Unfallflucht in Hagen: Ein Fahrer floh nach einem Unfall und verstrickte sich bei der Polizeibefragung in Widersprüche.

Wenn die eigene Geschichte nicht aufgeht

Manchmal läuft es einfach nicht rund – und das gilt vor allem dann, wenn man nach einer Unfallflucht versucht, sich rauszureden. In Hagen ist genau das einem Autofahrer passiert: Er hat einen Unfall gebaut, ist einfach weitergefahren – und hat sich dann bei der Befragung durch die Polizei in so viele Widersprüche verstrickt, dass die Sache ziemlich schnell aufflog.1

Was ist passiert?

Die Polizei Hagen meldet einen Fall von Verkehrsunfallflucht, bei dem der Verursacher offenbar dachte, er kommt einfach so davon. Falsch gedacht! Denn als die Beamten ihn befragten, konnte er seine Version der Ereignisse nicht widerspruchsfrei schildern. Eine Geschichte, die nicht stimmt, lässt sich eben schwer durchhalten – und genau das wurde ihm zum Verhängnis.1

Unfallflucht ist in Deutschland keine Kleinigkeit. Wer nach einem Unfall einfach weiterfährt, riskiert nicht nur ein Bußgeld, sondern auch den Führerschein und im schlimmsten Fall sogar eine Freiheitsstrafe. Das gilt übrigens unabhängig davon, wie groß der Schaden ist – auch bei einem kleinen Parkrempler ist Weiterfahren ohne Wartezeit oder Meldung an die Polizei illegal.1

Typisches Muster: Weiterfahren und hoffen

Was dieser Fall wieder einmal zeigt: Die Hoffnung, nach einer Unfallflucht einfach nicht erwischt zu werden, geht häufig nicht auf. Zeugen, Kameras, Fahrzeugspuren oder eben widersprüchliche Aussagen führen die Ermittler oft schneller ans Ziel, als Verursacher das erwarten. Wer glaubt, er kann sich mit einer improvisierten Geschichte rausreden, unterschätzt, wie gründlich die Polizei ermittelt.1

Was tun, wenn du in einen Unfall verwickelt bist?

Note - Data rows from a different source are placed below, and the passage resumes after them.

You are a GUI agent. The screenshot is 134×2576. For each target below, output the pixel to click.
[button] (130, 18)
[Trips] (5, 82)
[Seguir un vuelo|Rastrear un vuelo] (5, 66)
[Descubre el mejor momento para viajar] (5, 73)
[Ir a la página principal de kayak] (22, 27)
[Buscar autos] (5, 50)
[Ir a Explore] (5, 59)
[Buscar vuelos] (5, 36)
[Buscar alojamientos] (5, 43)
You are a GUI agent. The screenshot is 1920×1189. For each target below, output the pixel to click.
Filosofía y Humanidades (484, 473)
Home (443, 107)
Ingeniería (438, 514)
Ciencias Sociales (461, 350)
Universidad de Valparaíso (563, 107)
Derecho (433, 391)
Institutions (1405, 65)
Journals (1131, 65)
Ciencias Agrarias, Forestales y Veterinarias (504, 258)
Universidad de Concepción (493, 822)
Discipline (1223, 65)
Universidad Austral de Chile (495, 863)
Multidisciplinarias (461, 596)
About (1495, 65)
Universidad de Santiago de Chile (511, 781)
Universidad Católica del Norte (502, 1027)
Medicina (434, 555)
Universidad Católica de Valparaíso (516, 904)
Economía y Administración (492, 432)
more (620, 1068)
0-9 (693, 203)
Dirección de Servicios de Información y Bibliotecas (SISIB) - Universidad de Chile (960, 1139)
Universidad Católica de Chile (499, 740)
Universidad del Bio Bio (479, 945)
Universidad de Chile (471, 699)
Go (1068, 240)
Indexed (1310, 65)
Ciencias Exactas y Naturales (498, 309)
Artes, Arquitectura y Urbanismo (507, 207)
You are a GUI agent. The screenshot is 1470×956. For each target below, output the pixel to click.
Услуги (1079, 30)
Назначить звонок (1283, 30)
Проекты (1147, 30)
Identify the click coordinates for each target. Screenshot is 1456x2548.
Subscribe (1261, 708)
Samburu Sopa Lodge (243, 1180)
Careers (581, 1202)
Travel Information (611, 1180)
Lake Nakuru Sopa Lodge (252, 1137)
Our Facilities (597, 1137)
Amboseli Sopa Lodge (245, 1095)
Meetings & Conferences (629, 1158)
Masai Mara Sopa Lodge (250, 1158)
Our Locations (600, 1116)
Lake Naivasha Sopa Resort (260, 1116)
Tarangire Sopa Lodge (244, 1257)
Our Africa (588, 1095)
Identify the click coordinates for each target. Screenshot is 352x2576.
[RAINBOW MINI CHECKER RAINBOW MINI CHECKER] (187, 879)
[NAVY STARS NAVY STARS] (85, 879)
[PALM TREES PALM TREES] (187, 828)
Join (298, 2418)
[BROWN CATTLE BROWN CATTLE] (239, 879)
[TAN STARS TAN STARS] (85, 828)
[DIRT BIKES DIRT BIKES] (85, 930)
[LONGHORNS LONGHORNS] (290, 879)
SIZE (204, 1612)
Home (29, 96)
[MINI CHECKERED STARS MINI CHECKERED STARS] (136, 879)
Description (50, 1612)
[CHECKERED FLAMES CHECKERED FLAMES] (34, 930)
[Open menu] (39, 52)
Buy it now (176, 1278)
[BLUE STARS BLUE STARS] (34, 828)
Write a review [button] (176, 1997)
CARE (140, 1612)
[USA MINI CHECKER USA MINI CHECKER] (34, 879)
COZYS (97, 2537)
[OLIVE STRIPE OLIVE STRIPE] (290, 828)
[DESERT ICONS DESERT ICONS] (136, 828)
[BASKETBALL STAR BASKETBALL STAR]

  • Halte an und sichere die Unfallstelle ab.
  • Warte eine angemessene Zeit auf den Geschädigten oder andere Beteiligte.
  • Rufe die Polizei, wenn niemand vor Ort ist, und melde den Unfall.
  • Tausche Kontaktdaten mit allen Beteiligten aus.
  • Informiere deine Versicherung über den Vorfall.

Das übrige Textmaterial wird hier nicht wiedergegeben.